This noir inauguration sets the stage for an otherwise normal mind-trip to visit the bastard child of Absurdity and Hallucination, otherwise known as Animal Crossing. For those uninitiated souls who missed the series triumphant GCN release, Animal Crossing: Wild World for the DS represents another outrageous and absolutely preposterous exercise in the tedium of everyday village life. And scores of adoring fans couldn’t be happier.

Describing plot in Animal Crossing is a lot like trying to describe the taste of a pineapple to an alien from a planet made entirely of abstract thoughts. AC is what the Sims would have been, if the Sims had been created by the typical gang of very-Japanese Nintendo game designers. Once Dr. Bubs moved to Novaknia, he was saddled with a hefty mortgage on a house in the suburbs and forced into menial labor by local shopkeeper (and possible mafia head) Tom Nook. After running a few low-paying tasks for the critter, Nook vouched for almost 1500 bells of service, leaving Dr. Bubs with a debt of 18,400 bells to pay off and no want-ads in sight.

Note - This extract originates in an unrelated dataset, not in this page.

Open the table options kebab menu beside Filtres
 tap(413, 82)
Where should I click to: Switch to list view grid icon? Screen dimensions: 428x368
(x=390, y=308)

Welcome to Animal Crossing, a world where the everyday tasks of fishing, harvesting, planting, delivering, collecting and distributing bear the fruit of bells, the universal currency of all AC townships. Collecting bells yields less debt, less debt yields more house expansions, and more house expansions yield… more debt! Yet somehow, like Harvest Moon on crack, Animal Crossing: Wild World makes up for its complete lack of plot with the most fun one can have selling oranges to the only shop in town. And that’s a lot of fun!

The township, named by the player, is inhabited by a few variations of AC locals. Male and female animal-people with personalities straight out of a Nickelodeon cartoon will wander the map of the town, offering important advice to the gamer. In Novaknia, for instance, one of the first inhabitants was Pierce the Eagle, who enjoys working out and giving blood. His neighbors were Lobo, the competitive wolf who always loses fishing contests, and Hugh, the overweight and effeminate pig who decorates his house with “Children’s Furniture.” Even given the ludicrous cast of characters like Ribbot, the robot rabbit, or Pinky the constantly bitchy panda bear, it is nearly impossible to interact with any townsfolk without the occasionally, “WTF?! I HATE you!” moment. Somehow, this is the fun of Animal Crossing.

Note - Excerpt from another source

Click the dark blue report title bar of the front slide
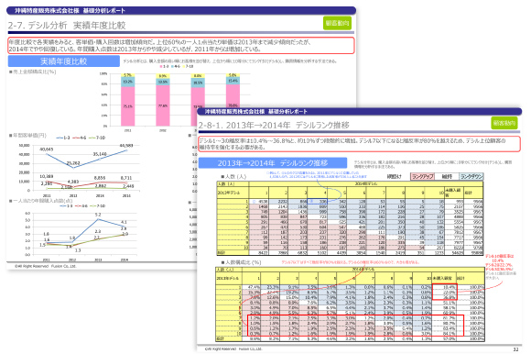Viewport: 531px width, 354px height. (x=359, y=111)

Nook, an entrepreneurial Raccoon, is perhaps the most vocal and annoying citizen of the township. He runs a shop which sells everything an AC townsman could need for all of their… existing. The early stock remains limited, with several types of stationary to use for mailing letters to neighbors, the occasional useful tool, like fishing poles and shovels, and the ever-important home-furnishings which mark AC’s sense of a goal. Loosely speaking of course. As the player-characters of the town spend more and more money at Nook’s shop, it expands its size and selection, eventually becoming a multi-storied department store named “Nookingways.”

But still the question remains; how does one actually play Animal Crossing?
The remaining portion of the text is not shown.